The biggest coal mining company in the world has announced that it will close 37 coal mines in India, because they are no longer financially viable.
In a country that the World Health Organisations says needs to “systematically tackle” air pollution because of the “huge burden of associated ill health” on its people, this is a victory for people and the planet.
According to The Independent, the Coal India mines will be decommissioned as soon as March 2018. And will reportedly save around £98 million for the company who produce 82% of the nation’s coal.
The decision is all thanks to the plummeting cost of solar power; a Climate Action report from February found that If the cost of renewable energy and storage continues to fall at current rates, India could phase out coal power completely by 2050.

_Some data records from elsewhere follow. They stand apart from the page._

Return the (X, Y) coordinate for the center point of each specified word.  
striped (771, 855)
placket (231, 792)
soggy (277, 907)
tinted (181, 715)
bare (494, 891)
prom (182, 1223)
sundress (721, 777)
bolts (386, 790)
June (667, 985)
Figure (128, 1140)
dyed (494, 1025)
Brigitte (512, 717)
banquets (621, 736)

There has also been heavy international investment in renewables in India, which has compounded the pressure on fossil fuel firms to move to cleaner methods of production.

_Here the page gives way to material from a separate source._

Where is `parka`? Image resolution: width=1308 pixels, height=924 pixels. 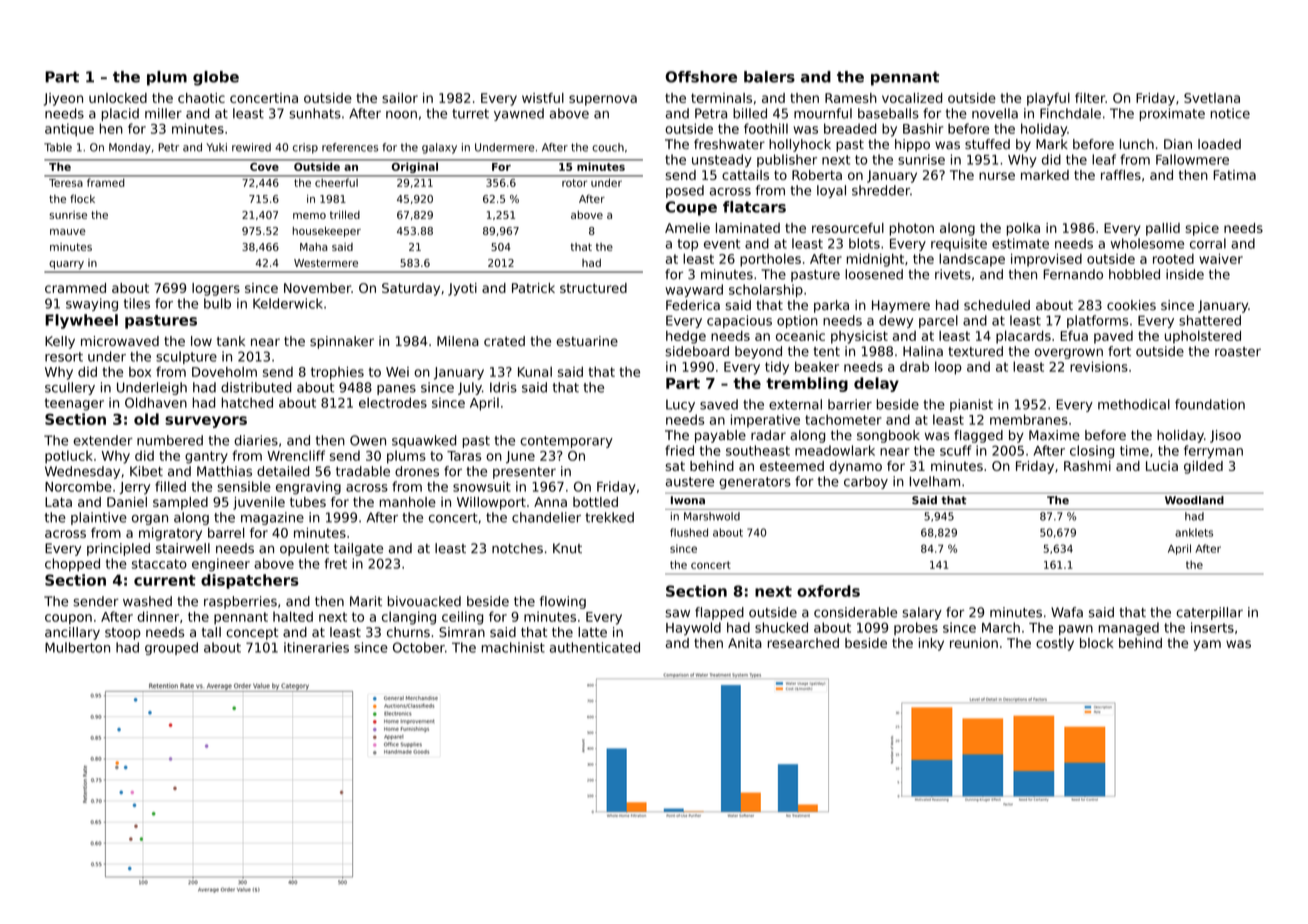 parka is located at coordinates (831, 306).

The closures, which affect 9% of India’s mining sites, come as part of a series of mixed messages from the Indian government, who only earlier this year wanted to build more plants.

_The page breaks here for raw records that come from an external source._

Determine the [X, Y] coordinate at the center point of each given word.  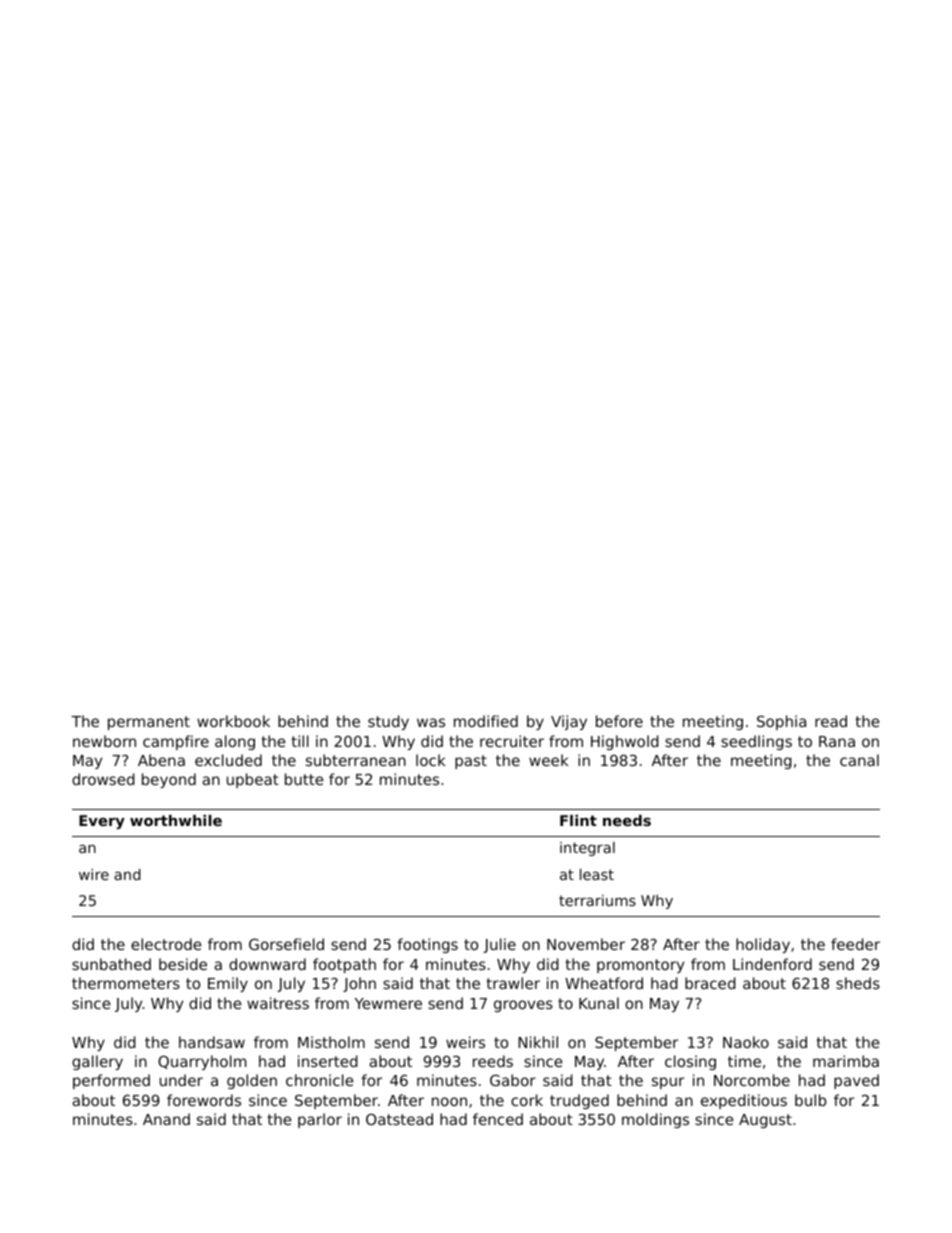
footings [427, 945]
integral [587, 849]
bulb [810, 1100]
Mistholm [331, 1042]
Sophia [781, 722]
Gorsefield [286, 944]
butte [304, 779]
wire [94, 874]
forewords [204, 1100]
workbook [233, 721]
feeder [855, 944]
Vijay [569, 722]
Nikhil [538, 1042]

In April they released proposals for 370 new coal plants and Steven Davis, from The University of California, said: “India is facing a dilemma of its own making. The country has vowed to curtail its use of fossil fuels in electricity generation, but it has also put itself on a path to building hundreds of coal-burning power plants to feed its growing industrial economy.”
Then in May the government backtracked and said it would actually not be building anymore plants after 2022, and plans for nearly 14 gigawatts of coal-fired power stations were scrapped on the spot.
For Indian citizens, the decision to decommission the plants is about more than just international pledges to go green, a recent New York Times report found that the air pollution crisis kills 1.1 million Indians annually.